Your objective:
After locating the line that contains "Viewport: 1134px width, 506px", quote it and all lines after it through the end of the entries, and nothing more. Pictures stay out.

· · ·

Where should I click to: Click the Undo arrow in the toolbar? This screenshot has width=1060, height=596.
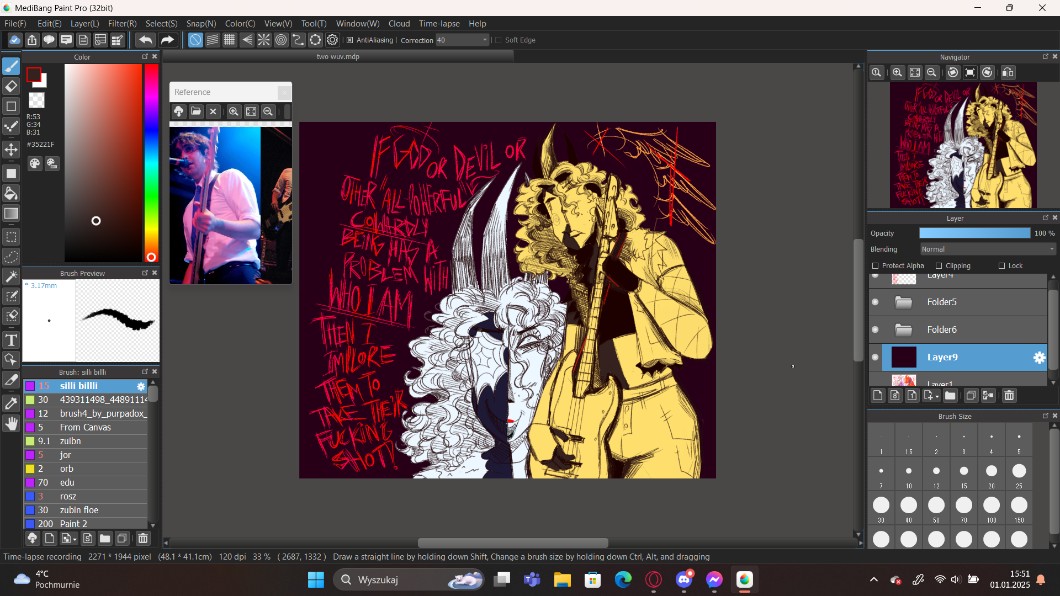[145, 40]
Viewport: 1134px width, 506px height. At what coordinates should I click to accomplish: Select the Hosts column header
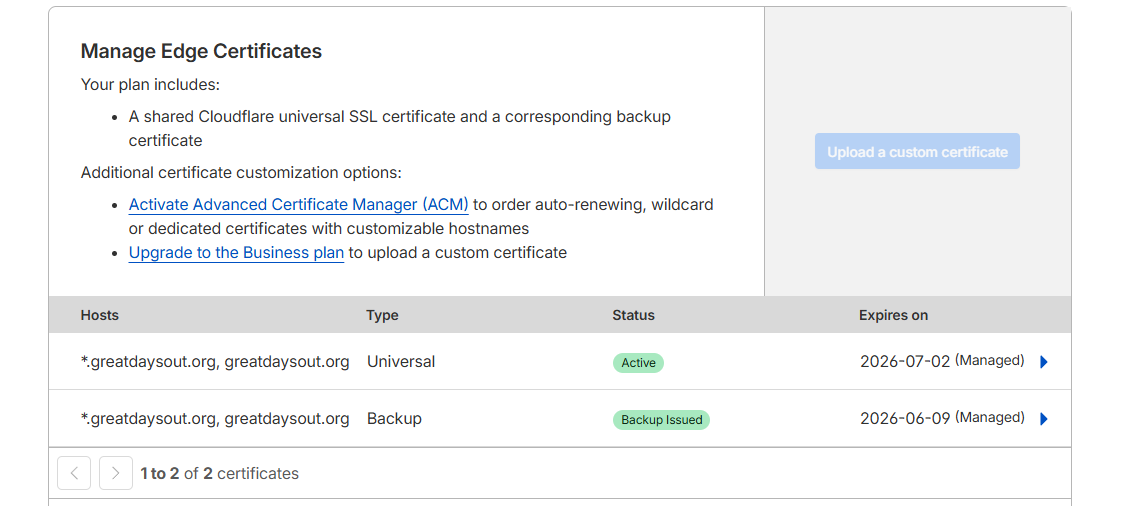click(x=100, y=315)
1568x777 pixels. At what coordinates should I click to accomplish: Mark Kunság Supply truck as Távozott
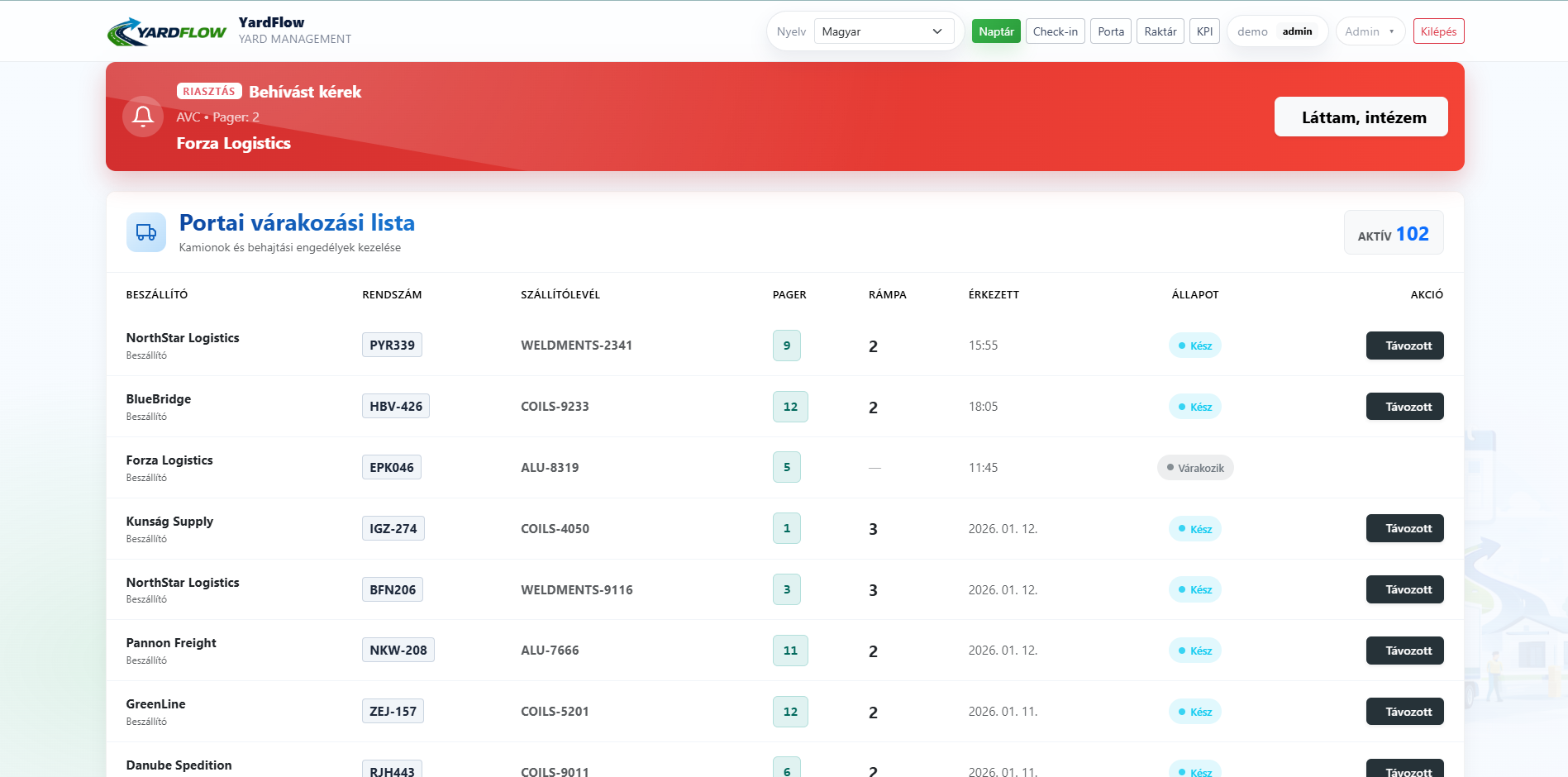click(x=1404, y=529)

· · ·

Your solution:
Viewport: 1134px width, 506px height. At what coordinates should I click to accomplish: Select the Hosts column header
click(x=100, y=315)
1568x777 pixels. At what coordinates should I click to accomplish: Mark Kunság Supply truck as Távozott
click(x=1404, y=529)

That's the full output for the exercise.